My recent efforts at making a commitment platform – what eventually became obligat.io – led me down a bit of an interesting trip through the psychology of goal setting. I had a hunch that what I was doing would be useful to me, but no evidence backing it up in the general case, so I went looking. Surprisingly, I found a lot of material saying you shouldn't tell people about your goals. Oops!

Digging a little deeper, that advice ultimately comes from the great work of Peter Gollwitzer who, among other things, pioneered symbolic self-completion theory and the idea of self-defining goals. That is, certain goals like "I want to be a doctor" aren't about taking a specific action, they're about being perceived (and perceiving yourself) in a certain way. Symbolic self-completion theory says that when that identity is threatened, you seek out symbols and demonstrations to prove it. Similarly, when working towards a self-defining goal, those kinds of identity-demonstrating behaviours can substitute for actually achieving anything.

Which, to reel it back in, is not the same thing as saying don't tell people about your goals. The mechanism at work is that talking about your identity goals is a way of demonstrating that identity. So talking about all your amazing plans for being a doctor makes you feel like a doctor, and paradoxically reduces your need to actually be a doctor. I feel relatively safe in obligat.io's model, because the commitment structure is fairly specific and accountable, so it should be less vulnerable to identity weaseling. In fact, Gollwitzer's paper suggests this as one of the possible ways to mitigate the effect.

Honestly, the whole identity thing seems kind of inelegant. Why define yourself as the kind of person who does thing X rather than just... doing X? It seems like the latter gets more done with less baggage. In software we've had a storied history constructing elaborate definitions of types of things, and many developers now believe that just expecting certain behaviour, rather than a certain type identity, is a faster and more flexible way to work. In a sense I think identity is similar to happiness: an indirect, consequential property that we've started trying to manipulate directly.

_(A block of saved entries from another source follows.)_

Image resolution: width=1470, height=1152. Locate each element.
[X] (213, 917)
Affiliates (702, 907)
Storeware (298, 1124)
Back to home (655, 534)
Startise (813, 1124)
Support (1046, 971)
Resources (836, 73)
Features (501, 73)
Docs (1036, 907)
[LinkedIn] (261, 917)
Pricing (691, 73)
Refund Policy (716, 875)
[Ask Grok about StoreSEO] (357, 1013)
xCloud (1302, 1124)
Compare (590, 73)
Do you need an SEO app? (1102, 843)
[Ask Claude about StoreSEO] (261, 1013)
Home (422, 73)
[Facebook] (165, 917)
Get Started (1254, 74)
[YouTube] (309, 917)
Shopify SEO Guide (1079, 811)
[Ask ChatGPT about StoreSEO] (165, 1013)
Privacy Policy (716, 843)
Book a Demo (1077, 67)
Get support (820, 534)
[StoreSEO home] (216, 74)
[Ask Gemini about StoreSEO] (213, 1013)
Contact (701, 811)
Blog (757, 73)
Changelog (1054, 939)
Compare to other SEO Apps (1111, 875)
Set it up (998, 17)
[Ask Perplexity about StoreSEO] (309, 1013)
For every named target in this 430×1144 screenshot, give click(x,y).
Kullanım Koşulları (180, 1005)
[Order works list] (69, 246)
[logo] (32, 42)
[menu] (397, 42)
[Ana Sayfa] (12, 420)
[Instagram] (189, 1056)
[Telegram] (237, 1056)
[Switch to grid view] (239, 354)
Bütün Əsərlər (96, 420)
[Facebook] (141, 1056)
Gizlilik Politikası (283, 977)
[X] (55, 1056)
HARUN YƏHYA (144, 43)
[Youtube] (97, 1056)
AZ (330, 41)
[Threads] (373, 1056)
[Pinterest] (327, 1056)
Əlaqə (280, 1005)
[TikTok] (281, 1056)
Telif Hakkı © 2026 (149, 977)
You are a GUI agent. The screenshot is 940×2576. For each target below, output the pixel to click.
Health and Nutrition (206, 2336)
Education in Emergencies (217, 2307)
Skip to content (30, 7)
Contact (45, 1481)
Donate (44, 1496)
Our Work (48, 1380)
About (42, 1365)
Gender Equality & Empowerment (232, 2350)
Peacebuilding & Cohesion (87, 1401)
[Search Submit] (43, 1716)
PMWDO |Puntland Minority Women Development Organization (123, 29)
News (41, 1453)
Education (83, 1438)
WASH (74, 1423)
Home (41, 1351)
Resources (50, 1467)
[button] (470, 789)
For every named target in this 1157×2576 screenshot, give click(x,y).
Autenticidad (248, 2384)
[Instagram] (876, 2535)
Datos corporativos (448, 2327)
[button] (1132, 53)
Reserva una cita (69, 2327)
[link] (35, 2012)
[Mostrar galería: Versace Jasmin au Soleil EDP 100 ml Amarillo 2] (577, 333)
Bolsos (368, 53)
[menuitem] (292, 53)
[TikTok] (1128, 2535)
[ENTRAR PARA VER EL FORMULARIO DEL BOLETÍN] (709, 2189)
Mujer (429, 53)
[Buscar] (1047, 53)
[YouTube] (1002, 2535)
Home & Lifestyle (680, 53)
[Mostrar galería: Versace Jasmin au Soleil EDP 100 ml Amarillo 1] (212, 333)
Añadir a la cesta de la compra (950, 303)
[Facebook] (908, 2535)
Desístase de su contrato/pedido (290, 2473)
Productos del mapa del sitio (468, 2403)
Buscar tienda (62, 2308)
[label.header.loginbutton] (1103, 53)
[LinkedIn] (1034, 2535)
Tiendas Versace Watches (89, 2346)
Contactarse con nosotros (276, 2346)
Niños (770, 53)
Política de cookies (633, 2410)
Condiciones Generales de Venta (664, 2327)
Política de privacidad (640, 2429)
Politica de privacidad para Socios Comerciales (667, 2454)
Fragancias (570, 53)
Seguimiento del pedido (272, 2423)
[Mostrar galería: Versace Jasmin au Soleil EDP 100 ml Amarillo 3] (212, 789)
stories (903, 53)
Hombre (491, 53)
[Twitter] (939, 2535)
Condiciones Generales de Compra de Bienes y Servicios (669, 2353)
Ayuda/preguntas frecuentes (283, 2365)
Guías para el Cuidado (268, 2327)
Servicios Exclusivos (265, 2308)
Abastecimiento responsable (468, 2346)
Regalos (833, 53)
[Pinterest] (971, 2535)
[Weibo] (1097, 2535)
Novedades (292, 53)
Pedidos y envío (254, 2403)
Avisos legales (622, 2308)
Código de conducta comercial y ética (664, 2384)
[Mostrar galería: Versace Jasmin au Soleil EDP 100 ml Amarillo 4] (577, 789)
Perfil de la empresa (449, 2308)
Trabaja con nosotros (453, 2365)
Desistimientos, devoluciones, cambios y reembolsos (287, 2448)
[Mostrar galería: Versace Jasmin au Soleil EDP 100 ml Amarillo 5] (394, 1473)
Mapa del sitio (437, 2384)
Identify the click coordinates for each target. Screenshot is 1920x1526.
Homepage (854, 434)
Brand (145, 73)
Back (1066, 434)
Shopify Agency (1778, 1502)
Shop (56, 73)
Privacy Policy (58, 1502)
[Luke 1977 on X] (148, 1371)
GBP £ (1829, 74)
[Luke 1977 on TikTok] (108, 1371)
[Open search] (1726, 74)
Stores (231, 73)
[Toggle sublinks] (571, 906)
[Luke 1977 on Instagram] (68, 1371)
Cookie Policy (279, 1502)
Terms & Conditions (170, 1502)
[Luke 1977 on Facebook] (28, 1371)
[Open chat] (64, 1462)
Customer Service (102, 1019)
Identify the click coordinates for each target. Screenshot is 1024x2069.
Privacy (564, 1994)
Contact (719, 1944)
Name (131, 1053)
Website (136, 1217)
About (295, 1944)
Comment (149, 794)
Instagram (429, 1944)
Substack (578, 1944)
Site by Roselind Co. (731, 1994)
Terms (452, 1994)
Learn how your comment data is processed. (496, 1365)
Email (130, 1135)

Maybe we would be better off if we just got rid of it.

That said, Gollwitzer found at least some benefit to identity goals, and regardless we're probably stuck with our particular set of mental quirks for the forseeable future. The one thing I would say to that is that we can definitely decide what gets to be part of our identity. In which case I would suggest that a good identity is like a good type system: minimal. Maybe you don't need running or fishing or medicine to be your identity, with all their attendant risk of having external factors define your identity.

Perhaps a better way to approach your identity would be to just prune things away until you find the parts of yourself you'd never want to change. That is, instead of defining your identity as things you do, whittle it down to just the essential elements of your character.